In the Spotlight – An interview with volunteer, David Mason
It’s all about the trees… and so much more: staff and volunteers share their nature joys
Today we would like to introduce you to volunteer, David Mason.
David is a volunteer for Hackfall, near Grewlthorpe, North Yorks. and like all the Trust’s wardens he is the eyes and ears for the Site Manager. He was initially involved in practical conservation tasks at both Nidd Gorge and Hackfall, but with a background in teaching and training in the software industry, he was asked if he’d like to give a presentation about Hackfall
David delivered his first talk for the Trust in 2014 and hasn’t looked back since, going on to spread the word in large organisations such as the WI, the Rotary and Probus Clubs, and with many smaller groups.

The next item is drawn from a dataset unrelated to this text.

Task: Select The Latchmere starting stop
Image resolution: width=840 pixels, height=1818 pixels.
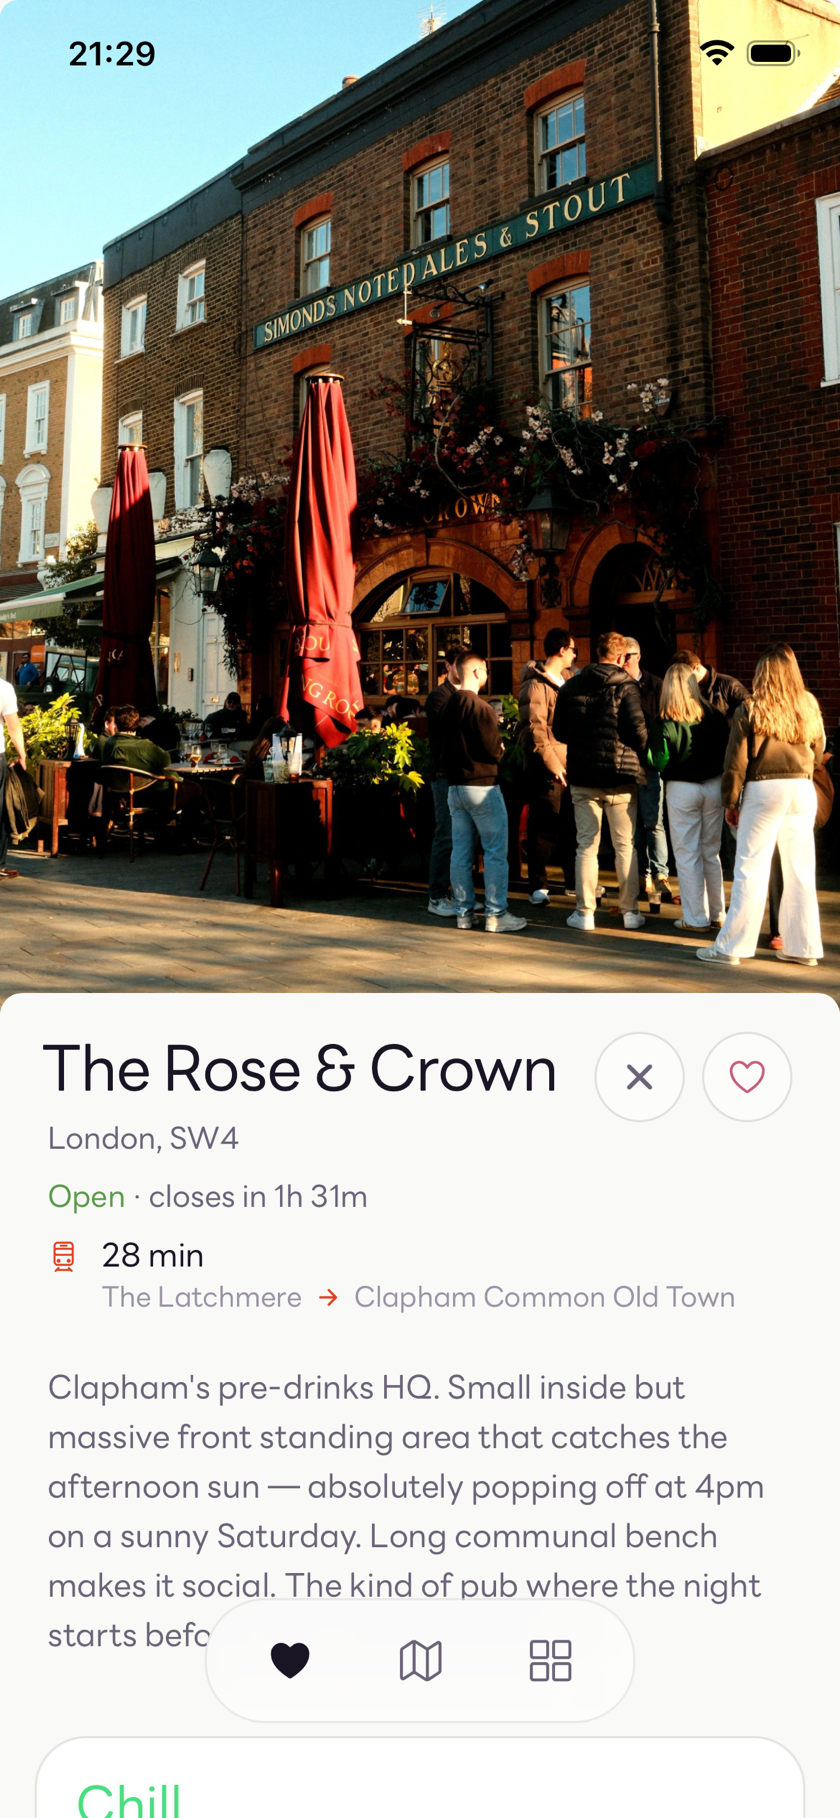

He obviously enjoys engaging people with nature: he was very happy to be back on the Trust’s stand at the Great Yorkshire Show this year after its cancellation in 2020 because of the pandemic.

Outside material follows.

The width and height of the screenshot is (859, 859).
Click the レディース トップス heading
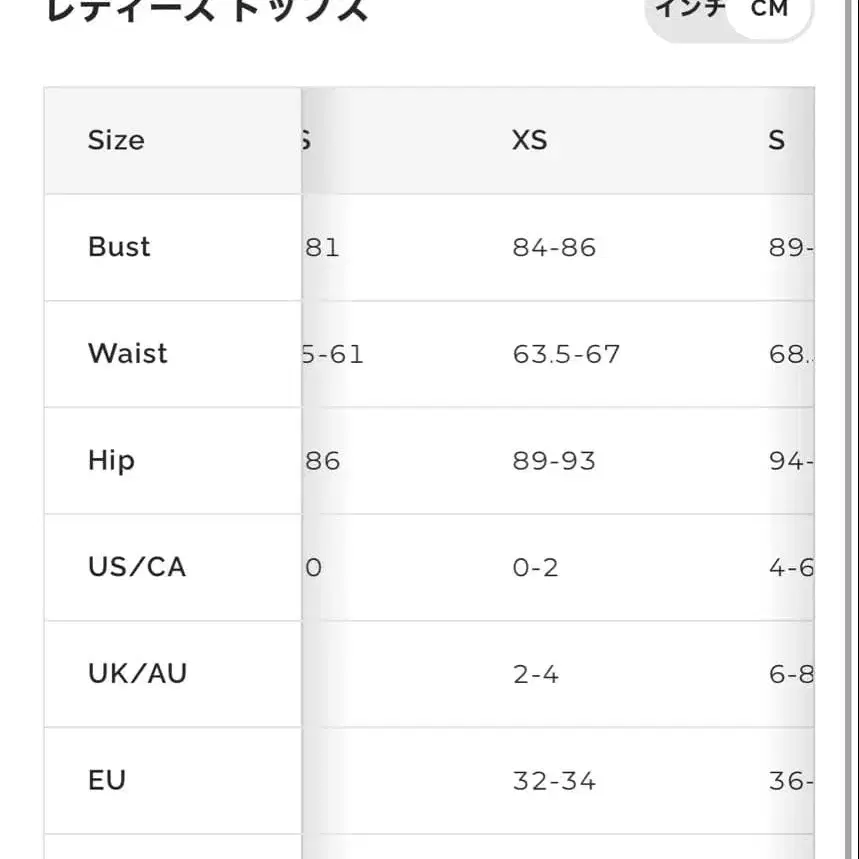pyautogui.click(x=207, y=10)
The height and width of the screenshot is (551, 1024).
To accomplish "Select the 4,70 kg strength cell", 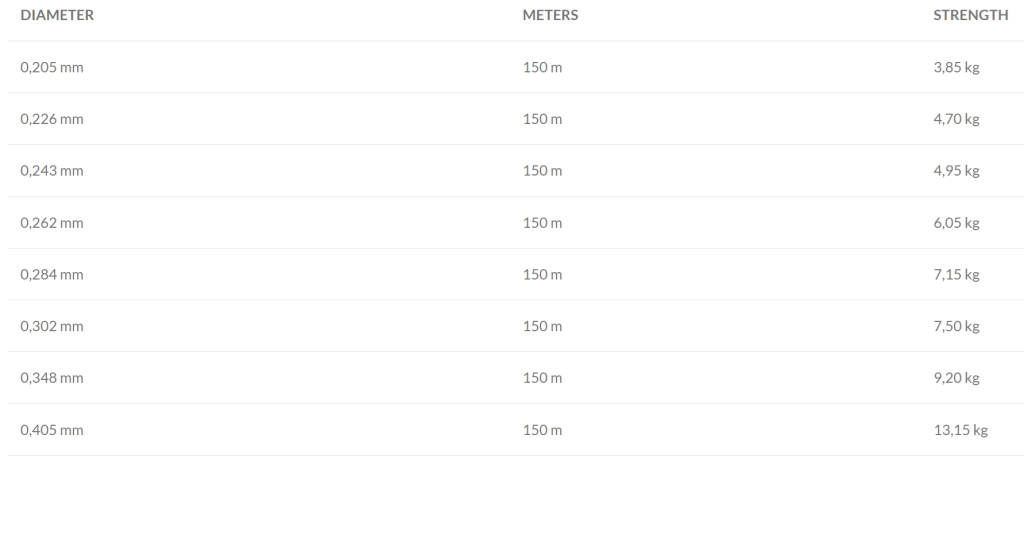I will (956, 119).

Nature photography is another love of David’s and he uses many of his own shots of Hackfall during his presentations.
“In my previous house, before I moved,” David told me, “I could see an oak tree out of my study window and decided to take a photograph of it every day for a year. I didn’t quite make the whole year, but it was a fascinating project.”
I asked David if the oak was his favourite tree, but he saves that place for pollarded willows: he remembers a group of them from his childhood which he’d often climb, and play in the streams nearby. Our interview wandered off down memory lane for a while then since David’s willows reminded me of my own childhood love of a hawthorn tree I’d regularly climb, sit in nibbling the leaves, and watching the world go by.

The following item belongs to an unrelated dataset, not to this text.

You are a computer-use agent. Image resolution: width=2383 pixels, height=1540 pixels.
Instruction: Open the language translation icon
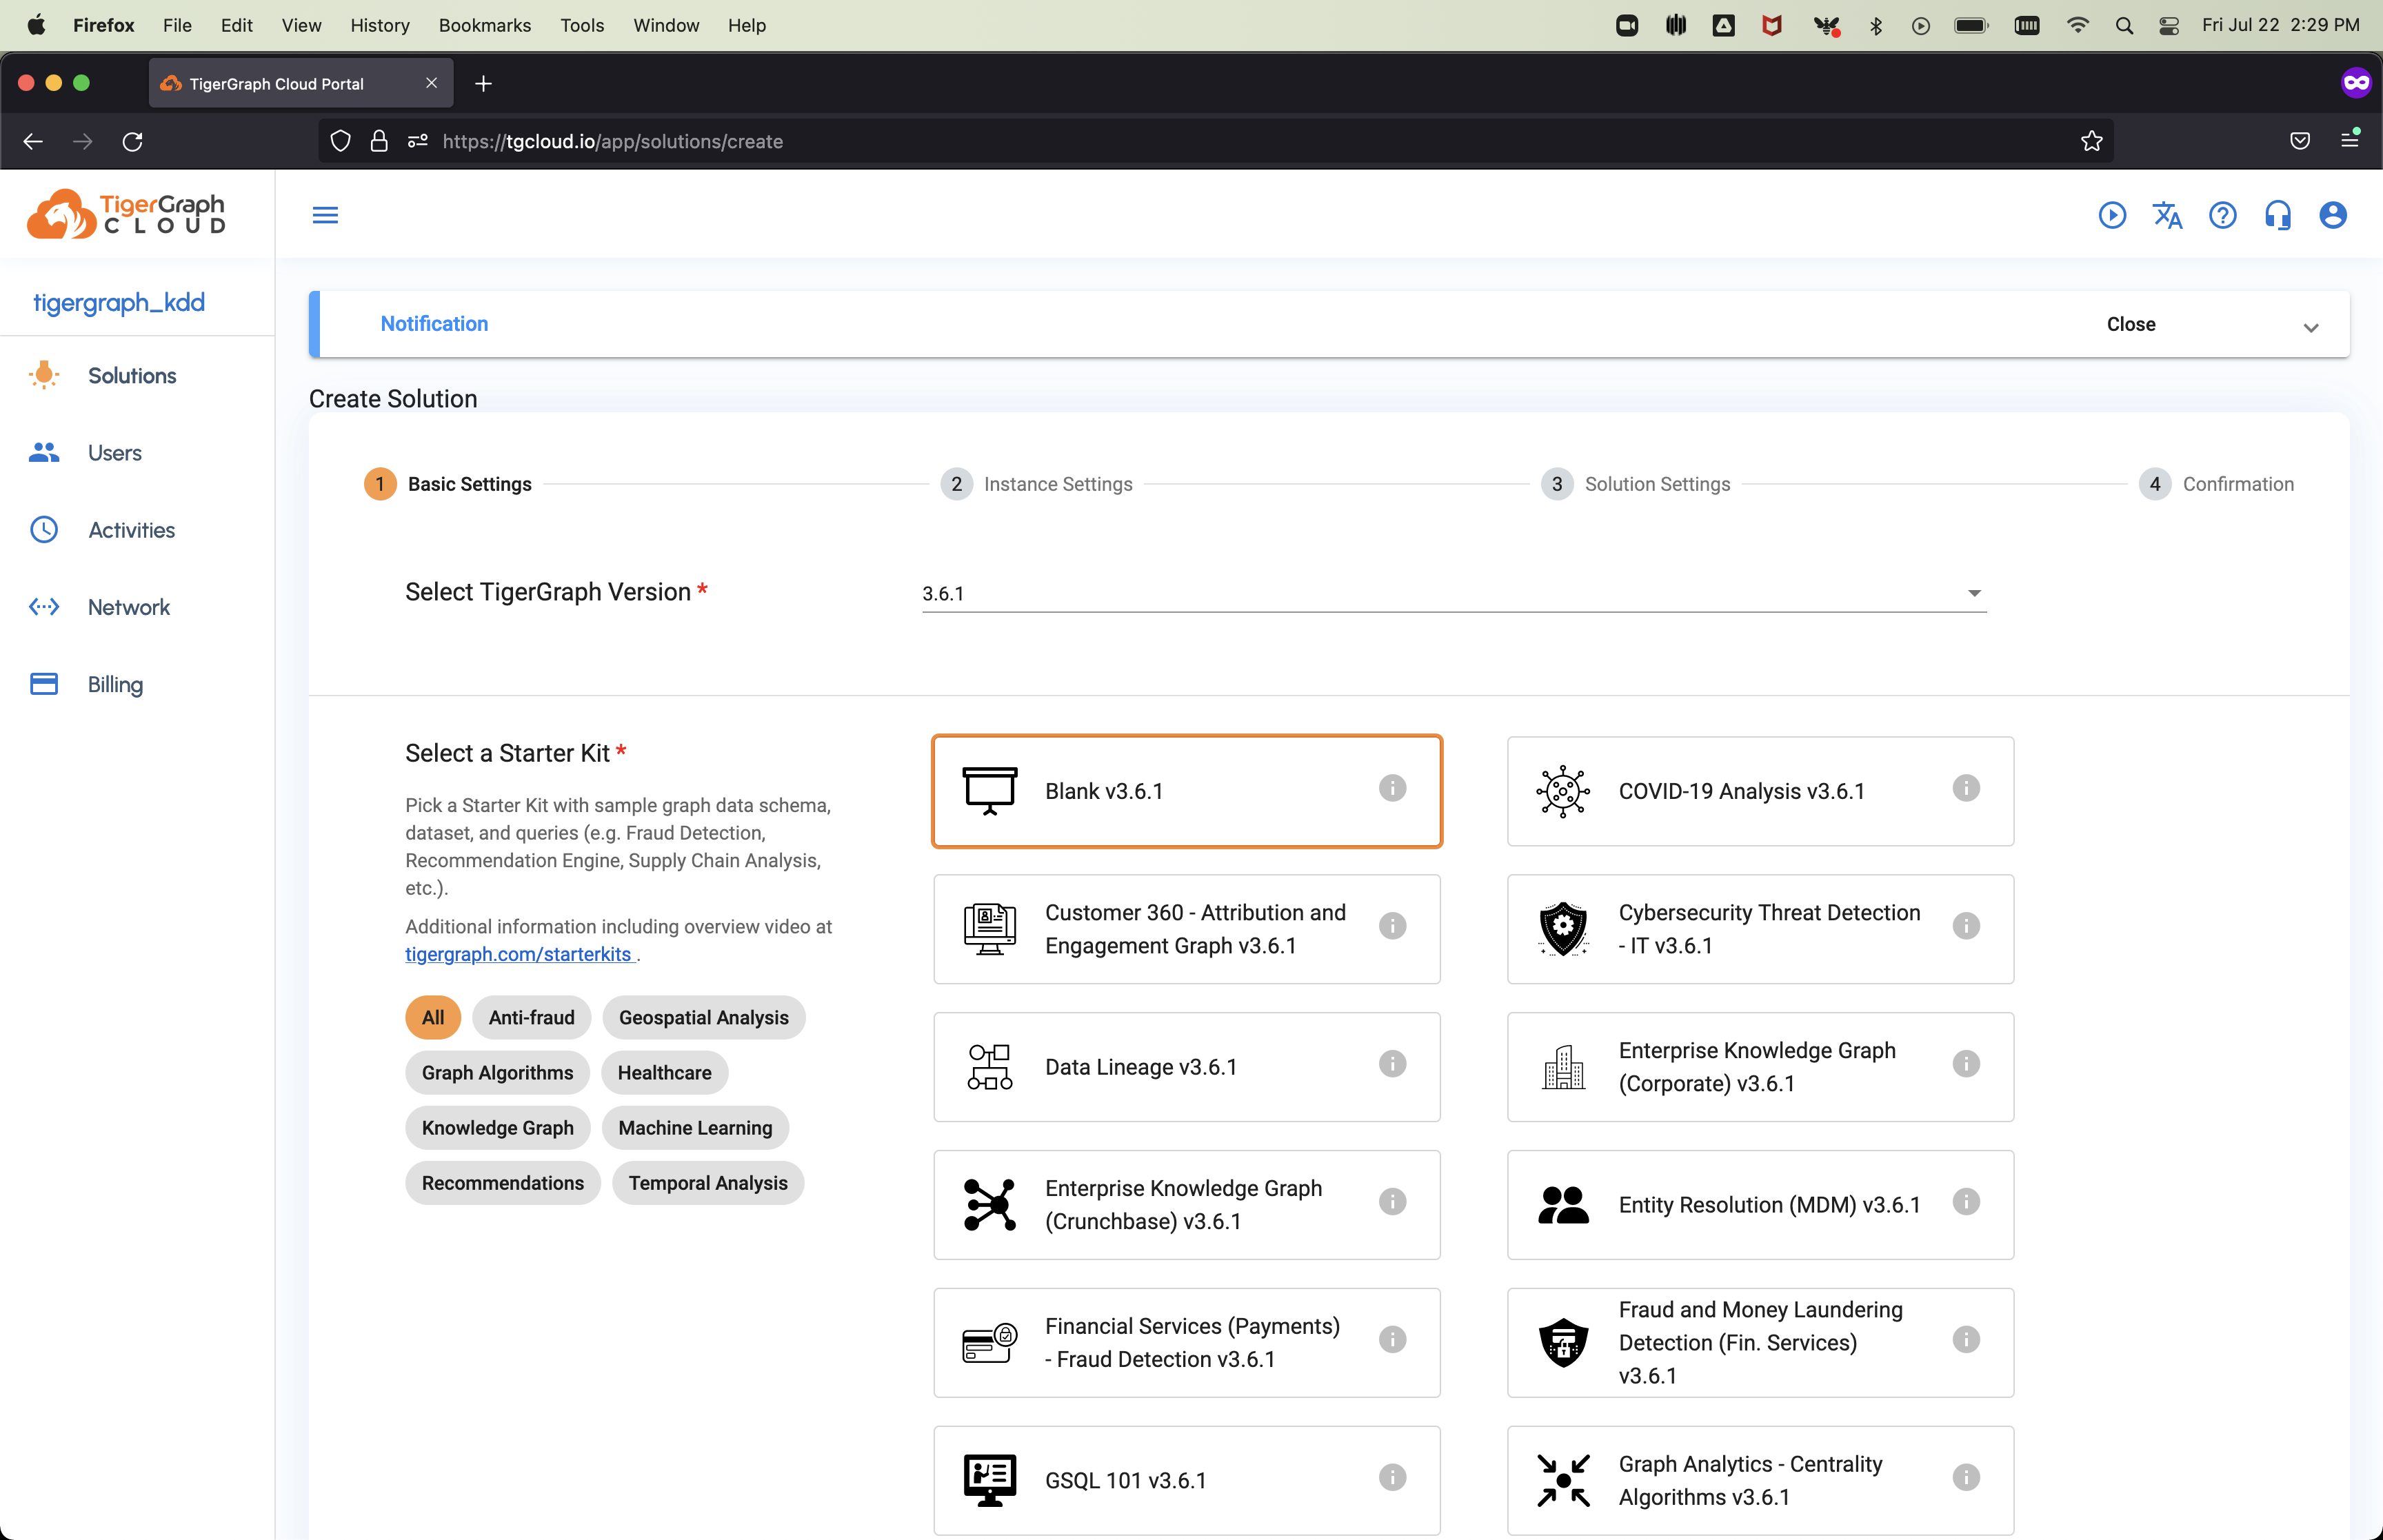click(2167, 215)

“And now, close to my new house” David added, “I have another favourite – a well established ash tree I’m keeping an eye on. And in Hackfall itself there’s a lime tree I like which is on the Trust’s Ancient Tree Inventory.” We both commented on the beautiful summer time fragrance of lime trees.
I asked David about his other nature favourites – birds, for example, but although he doesn’t dislike birds, similar to quite a few other people, he is not keen if they flap around him. He told me a story of having to hold on to a ladder for dear life when he was visiting bird boxes as a survey volunteer and a blue tit flew into his face! ‘Blue tit attacks man’ certainly makes an exciting change from the silly season’s usual ‘Seagull ate my Chihuahua’ media headlines.
On a happier note, David told me of his passion for red squirrels, and identified his best nature moment – best nature day – as the one when he spent five hours out with Whitfield Benson, a professional wildlife photographer, taking photographs of the squirrels in and around Snaizeholme.
David clearly loves his northern landscapes, listing Malham Tarn, High Force, and High Cup Nick among some of his favourite nature places. And as for Snaizeholme, David is hoping there are going to be more volunteering opportunities once the Trust gets going with the flagship Woodland Project there.
For some of our volunteers – thank goodness – there just aren’t enough hours in the day, or projects to be involved in.